Moza crisis: SADC to resuscitate army

by | Apr 8, 2021 | International, Politics | 0 comments

Hosia Mviringi

The SADC Extraordinary Double Troika Summit ended in Mozambique yesterday with one of the major resolutions being the immediate resuscitation of the SADC regional standby force, the SADC Brigade, to ensure an immediate and effective deployment into the terror-stricken Cabo Delgado province of Mozambique.

Speaking on arrival from Maputo Mozambique last night, President Emmerson Mnangagwa stressed the importance of collective effort and responsibility for the intervention mission.

“We agreed to have SADC to take responsibility in dealing with the threat in Cabo Delgado in the sense that SADC through it’s intervention brigade, our SADC force should be resuscitated and capacitated immediately so that we can intervene, as SADC,” said President Mnangagwa.

Asked whether a decision was sealed for the SADC Force to go into Mozambique for an armed intervention, President Mnangagwa was unequivocal.

” Yes. What is happening now is that the Defence and Security Chiefs have the responsibility to implement decisions of the Double Troika,” he concluded.

Meanwhile, the Extraordinary Double Troika Summit authorised the immediate technical deployment of armed units into the troubled regions with the aim of making detailed assessment of the situation on the ground.
A report that will be submitted to the Organ Troika Summit on April 29 2021 will guide the next steps for the force.

The Cabo Delgado insurgency remains a thorn in the flesh for SADC and therefore its timeous resolution is in the best interests of all member states.
A spill over of the conflict into neighbouring states will deal a deadly blow to the relative peace that had become a hallmark of the region.

The establishment and sustenance of the SADC Standby Force or SADC Brigade as it is otherwise known has been marred with challenges that range between internal conflicts within member states, weak regional economic development, endemic poverty and lack of commitment to security cooperation between member states.
These factors have impacted negatively on the establishment and funding of the force for effective deployment in times of need.

The development of SADCBRIG is dependent on the economic situation of member countries.

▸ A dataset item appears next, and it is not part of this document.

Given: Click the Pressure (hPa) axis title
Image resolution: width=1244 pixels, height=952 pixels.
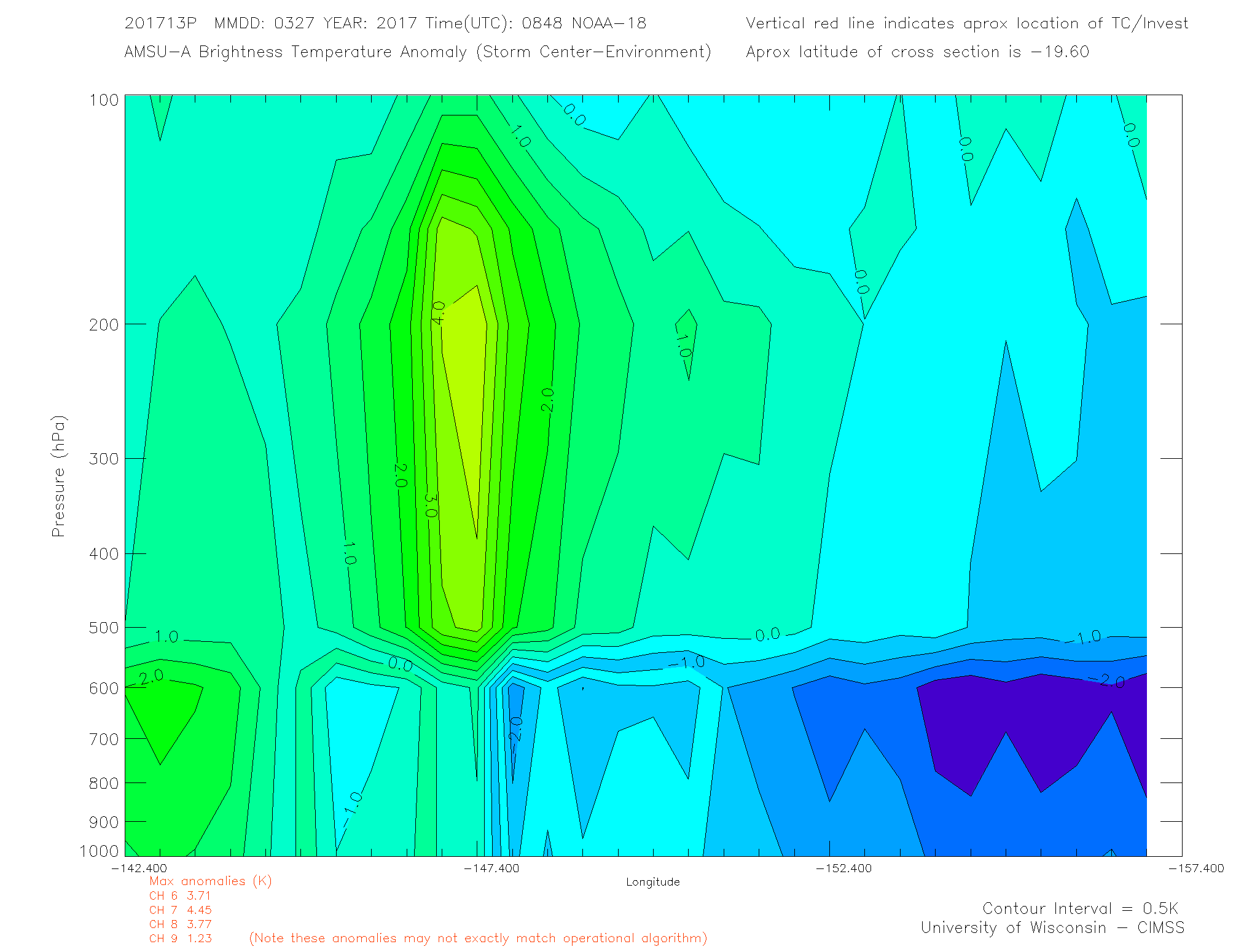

Zimbabwe, Namibia and Angola undertook a costly emergency military intervention in the Democratic Republic of Congo in 1998 to defend sovereignty of that country which had come under attack from foreign funded insurgents, a mission which was individually funded from domestic resources, with dire financial consequences to their respective economies due to lack of a collective funding arrangement.
Thus the insistence on a collective approach to the current challenge in Mozambique.